KubeLLM: Collaborative LLM Agents for Distributed Edge Computing Systems

In this project, we propose KubeLLM, a framework that integrates Large Language Models (LLMs) with Kubernetes-based orchestration to enhance the management of distributed edge computing systems. KubeLLM embeds lightweight LLM agents within edge nodes to enable automated monitoring, diagnosis, and resolution of configuration issues. This approach aims to proactively address silent failures, minimize unexpected disruptions, and mitigate security vulnerabilities, thereby ensuring robust and reliable edge computing environments. The primary research challenge lies in achieving accurate and consistent responses from lightweight LLMs to implement quick and effective fixes for complex configuration issues.
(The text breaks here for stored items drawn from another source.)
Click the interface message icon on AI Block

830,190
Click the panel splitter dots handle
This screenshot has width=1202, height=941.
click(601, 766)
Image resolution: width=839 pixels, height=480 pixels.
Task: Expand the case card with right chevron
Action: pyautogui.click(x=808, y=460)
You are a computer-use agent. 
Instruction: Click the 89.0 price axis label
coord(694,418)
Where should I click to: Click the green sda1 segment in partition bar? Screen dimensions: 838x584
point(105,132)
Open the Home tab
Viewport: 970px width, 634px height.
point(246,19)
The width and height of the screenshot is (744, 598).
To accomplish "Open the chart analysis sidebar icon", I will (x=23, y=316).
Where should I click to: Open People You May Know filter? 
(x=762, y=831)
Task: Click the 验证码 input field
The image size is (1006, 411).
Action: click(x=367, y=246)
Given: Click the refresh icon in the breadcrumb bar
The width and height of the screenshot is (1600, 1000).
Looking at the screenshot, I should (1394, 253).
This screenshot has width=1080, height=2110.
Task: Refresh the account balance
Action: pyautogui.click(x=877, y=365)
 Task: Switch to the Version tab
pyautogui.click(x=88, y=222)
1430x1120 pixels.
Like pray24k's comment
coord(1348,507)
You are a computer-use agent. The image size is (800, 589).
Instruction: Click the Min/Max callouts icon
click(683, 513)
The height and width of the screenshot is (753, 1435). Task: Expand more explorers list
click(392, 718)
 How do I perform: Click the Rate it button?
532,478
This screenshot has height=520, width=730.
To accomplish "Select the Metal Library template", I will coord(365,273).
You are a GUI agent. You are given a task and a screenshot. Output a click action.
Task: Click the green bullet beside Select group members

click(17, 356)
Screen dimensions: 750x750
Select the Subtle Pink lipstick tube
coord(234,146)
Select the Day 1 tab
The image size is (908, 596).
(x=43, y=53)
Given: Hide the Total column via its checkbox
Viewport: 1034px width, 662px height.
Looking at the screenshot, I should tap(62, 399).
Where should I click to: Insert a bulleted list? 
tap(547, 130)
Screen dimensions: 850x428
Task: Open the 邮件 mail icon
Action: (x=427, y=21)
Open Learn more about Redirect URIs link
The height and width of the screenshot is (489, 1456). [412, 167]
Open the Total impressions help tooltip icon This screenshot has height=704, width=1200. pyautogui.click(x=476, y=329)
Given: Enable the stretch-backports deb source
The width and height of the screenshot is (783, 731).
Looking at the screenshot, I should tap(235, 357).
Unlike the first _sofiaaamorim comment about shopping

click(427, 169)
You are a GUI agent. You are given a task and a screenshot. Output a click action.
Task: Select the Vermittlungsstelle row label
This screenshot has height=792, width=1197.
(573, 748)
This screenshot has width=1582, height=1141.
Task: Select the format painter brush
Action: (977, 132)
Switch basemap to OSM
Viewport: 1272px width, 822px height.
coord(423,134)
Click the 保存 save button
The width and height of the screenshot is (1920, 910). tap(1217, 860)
To address this, we propose a novel approach that leverages collaboration of multiple LLM agents, combined with Retrieval Augmented Generation (RAG) and model fine-tuning. In our preliminary work, we developed an early prototype of KubeLLM using llama3.1, an open-source LLM as the base model. Initial results on a testbed of ARM-based edge devices, including Raspberry Pi and Nvidia Jetson Nano, demonstrated promising outcomes showed promising outcomes in terms of response latency and accuracy in identifying and resolving a subset of configuration issues, even without model fine-tuning. To systematically evaluate the framework, the project aims to develop a comprehensive benchmarking suite featuring a diverse range of configuration issues within Kubernetes clusters deployed on edge devices. This suite will enable automated assessment of collaborative LLM agents, incorporating various models and enhancement strategies, such as fine-tuning, to rigorously evaluate their performance in resolving configuration challenges effectively.
  • Faculty: Palden Lama
  • Department: Computer Science 
  • Open Positions: 3
  • Mode: Hybrid
  • Hours per week: 19
Requirements and Responsibilities: 

Needed Skills:

  • CS 3423 Systems Programming (required)
  • Knowledge of docker and Kubernetes (preferred)
  • Experience with Raspberry Pi (preferred)

Student Responsibilities:

Data Analysis: Collect and analyze performance metrics (e.g., latency, accuracy, resource usage, energy usage) to identify improvements.
Model Optimization: Support fine-tuning LLMs and experimenting with Retrieval-Augmented Generation (RAG) for better issue resolution.
Documentation: Document experiments, configurations, and results for reproducibility and team use.
Research Dissemination: Assist in preparing research papers, presentations, and educational materials for conferences and publications.